It is a wine I first came across in the on board shop of a ferry from northern Spain a few years ago. I bought a speculative box of six for about £30 and thought it a terrific wine for the price - medium bodied, well made, spicy and fruity at the same time, a perfect accompaniment to Mediterranean foods. I quickly discovered that it was made by Perrins et Fils, one of the great names in Rhone wine, who have been making wines for almost a hundred years and whose Chateau de Beaucastel, an organic Chateauneuf du Pape with great ageing potential, can cost around £80 a bottle. If you can find it. La Vieille Ferme is made using the same love and care but from grapes (a familiar southern French mix of Syrah, Grenache, Carignan and Cinsault) grown close to the main estate.
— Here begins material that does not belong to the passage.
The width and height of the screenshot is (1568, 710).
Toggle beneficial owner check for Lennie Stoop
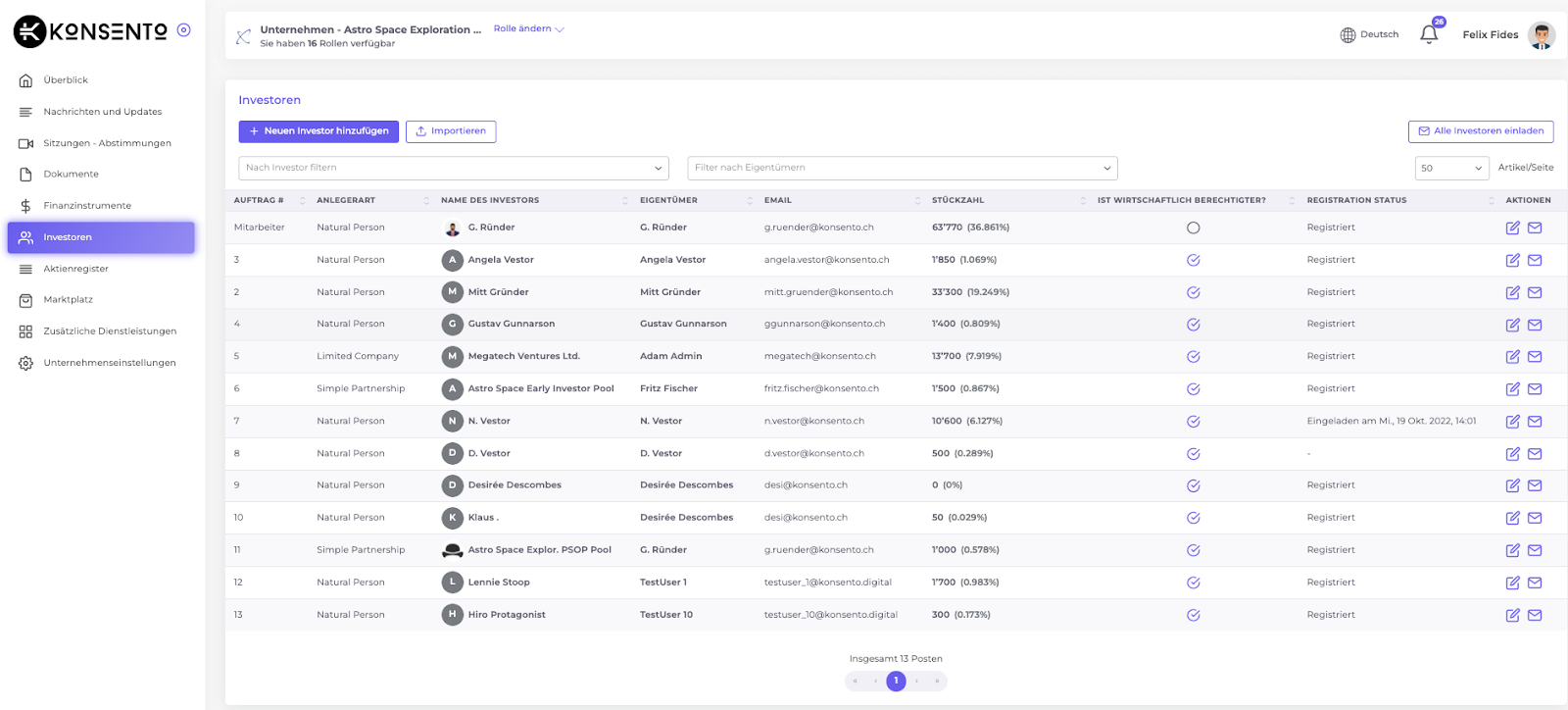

It is therefore, a fantastic bargain, but also sometimes difficult to find. The couple who bought it to the dinner party found it in Waitrose, although it is listed as 'out of stock' on the Waitrose wine website. Unless you want to take a trip on a Brittany ferry, the only other place I could find it is in Majestic - where you have to buy six, but it is a steal at £7.49. The same has to be said for another Majestic wine I'm recommending in the Independent on Sunday this week, the Ravenswood Vintners Blend Zinfandel, which is possibly an even better deal at just £4.99. Although a single varietal from America's native grape, the Zinfandel, it is in many ways a similar wine - well structured, spicy, fruit driven, with a satisfying finish - and from a producer with real longevity and experience. Waitrose, it should be noted, are selling it for about £9.50. Majestic told me they are able to offer it at such a price because 'our buyer got a great deal on a few hundred cases.' Good for him and for us. Both these wines are excellent value for midweek meals and, as I said, neither would (or did) disgrace the dinner table. Go and buy...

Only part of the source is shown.